Es decir, todo sigue igual.  Este mismo artículo lo he escrito yo docenas de veces en los últimos 40 años porque los embajadores y los presidentes de los Estados Unidos llevan 40 años diciendo exactamente lo mismo: que la existencia del narcotráfico es responsabilidad del país que produce el narcótico, que en el caso de la cocaína es Colombia, y no del que lo consume masivamente; y que no solo inventó hace esos mismos 40 años el consumo masivo de estupefacientes sino que a continuación exportó esa moda al mundo entero: los Estados Unidos. Lo mismo decían de la marihuana; y lo siguieron diciendo incluso cuando los propios Estados Unidos se convirtieron hace dos décadas no solo en el primer consumidor, como lo habían sido siempre, sino en el primer productor (legal e ilegal) y el primer exportador (siempre ilegal) de marihuana del mundo. Sin que se haya dado nunca el caso de que un cargamento de marihuana de California, digamos, la famosa “sinsemilla”, sea incautado por las autoridades. Solo se incautan las drogas que entran a los Estados Unidos: jamás las que salen. 
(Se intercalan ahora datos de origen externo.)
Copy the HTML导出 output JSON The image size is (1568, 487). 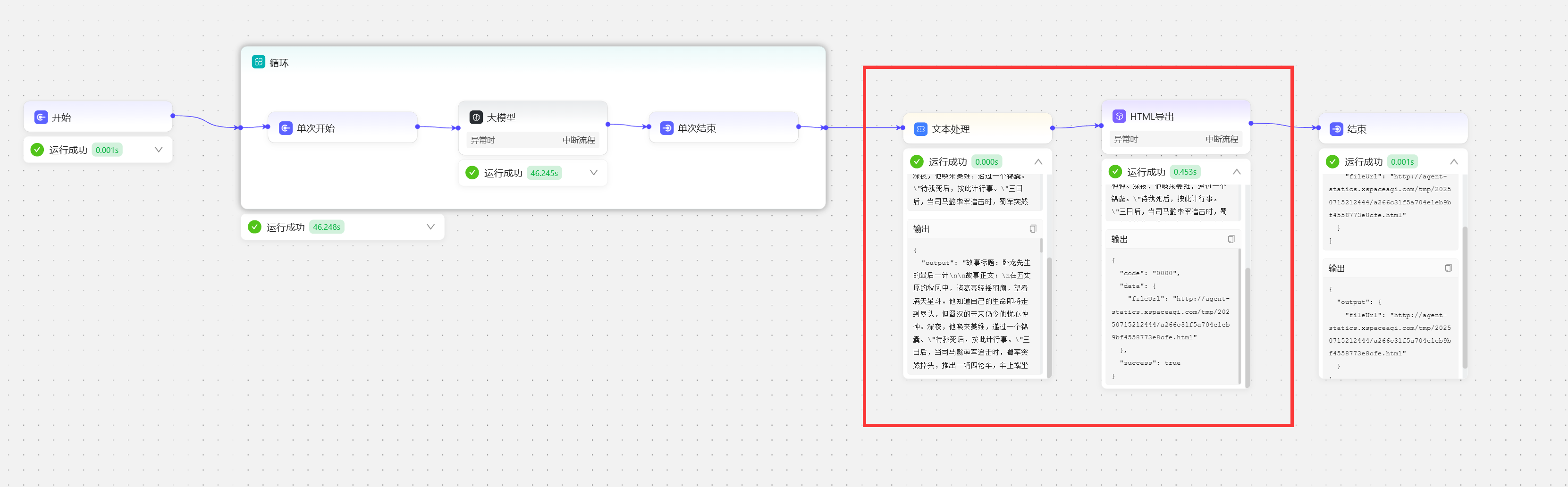pyautogui.click(x=1231, y=239)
Se incautan también, eso sí, a cambio de ventajas judiciales y de beneficios para la figura de ‘testigo protegido’, las fortunas de los narcotraficantes extranjeros, mexicanos o colombianos, extraditados a los Estados Unidos por la Justicia de sus países respectivos. Con el compromiso, nunca cumplido, de devolución para ser juzgados por otros delitos, como el de asesinato.
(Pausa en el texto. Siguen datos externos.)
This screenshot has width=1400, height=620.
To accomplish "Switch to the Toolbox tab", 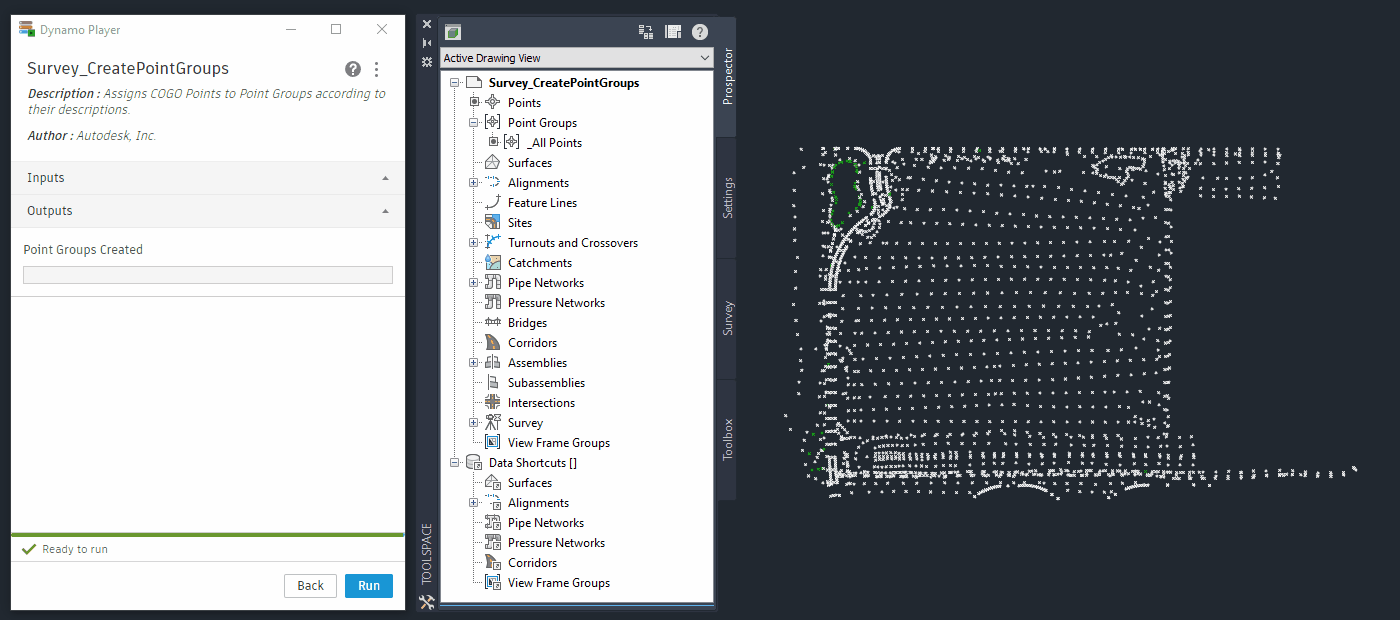I will 727,439.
Todo sigue igual porque el único efecto práctico que tiene la prohibición de la droga es el de convertirla en uno de los tres más rentables negocios del mundo, con el de las armas y el del petróleo. Aunque menos dañino que los otros dos, que sin embargo no están prohibidos, el negocio de la droga tiene dos particularidades: que solo es rentable porque está prohibido (por los Estados Unidos, y bajo presión de estos por todos los demás países del mundo); y que solo es controlado por los Estados Unidos porque está prohibido.
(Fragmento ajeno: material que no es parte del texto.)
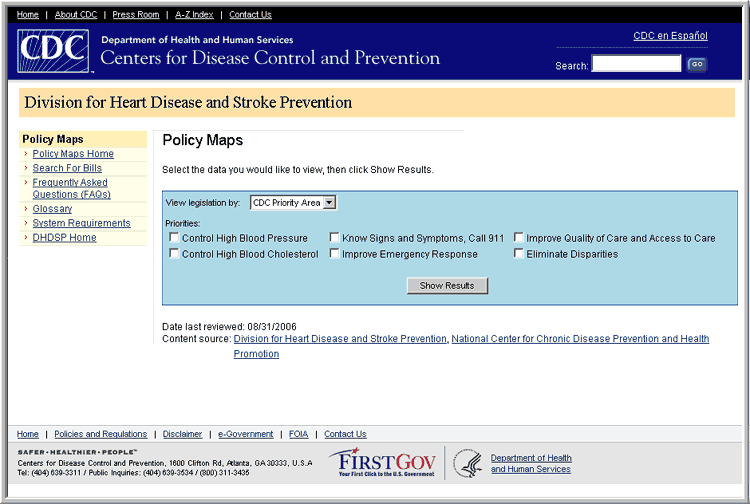Viewport: 750px width, 504px height.
Task: Open the View legislation by dropdown
Action: [294, 203]
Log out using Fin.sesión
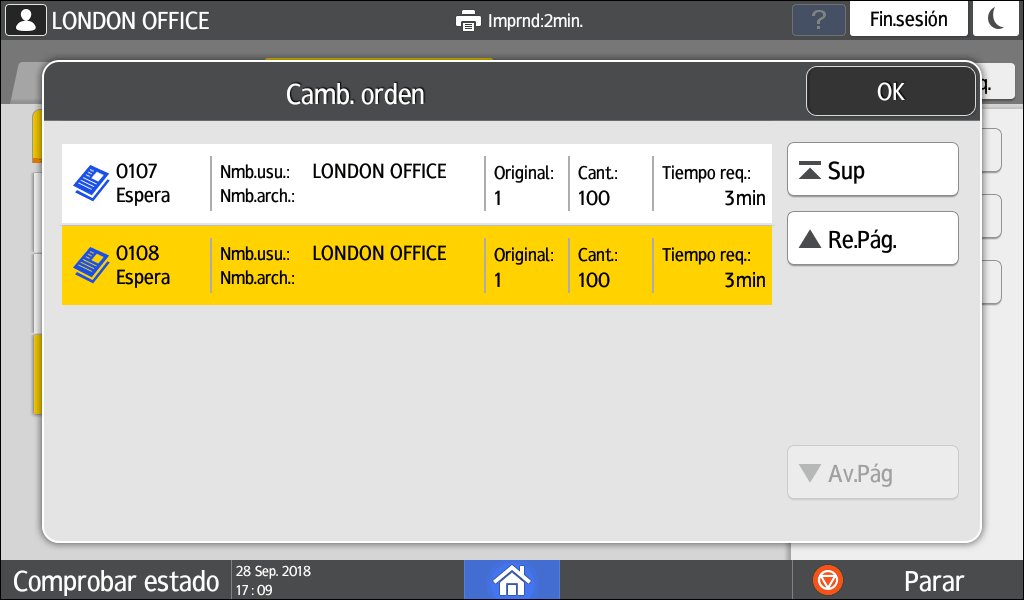The image size is (1024, 600). (x=908, y=20)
 Lo primero es una obviedad: producir un kilo de cocaína refinada, o de heroína, cuesta menos que producir un kilo de café, pero su precio de venta es mil veces mayor. El valor agregado lo pone la prohibición, y los costos marginales se miden en corrupción y en asesinatos. Lo segundo es consecuencia de que los Estados Unidos son el principal mercado, y el mercado dominante: un informe de una comisión del Senado de los Estados Unidos estableció en 2012 que “cada año entre 300.000 millones y un millón de millones de dólares de origen criminal son lavados por los bancos a través del mundo: y la mitad de esos fondos transitan por los bancos estadounidenses”. A ese control económico se suma el político, que les permite imponer bajo amenaza a los países extranjeros (Colombia o México, o, en el caso de la heroína, Afganistán) la obligación de cumplir las leyes que ellos son incapaces de hacer respetar por sus propios ciudadanos en su propio territorio.

Esa amenaza es la que ahora reitera en su presentación ante el Senado el embajador Macmanus: es imperativo acabar con el narcotráfico.

Acabar con el narcotráfico es imposible, como se ha demostrado de sobra en medio siglo de una guerra que solo ha servido para multiplicarlo y diversificarlo. Pero es “imperativo”: es una orden del imperio. Que no se dicta para que se cumpla, pues el imperio sabe bien que es imposible, sino para que se mantengan tanto el negocio como la sujeción de los obligados a intentar cumplirla. Así sometieron a Sísifo los dioses antiguos.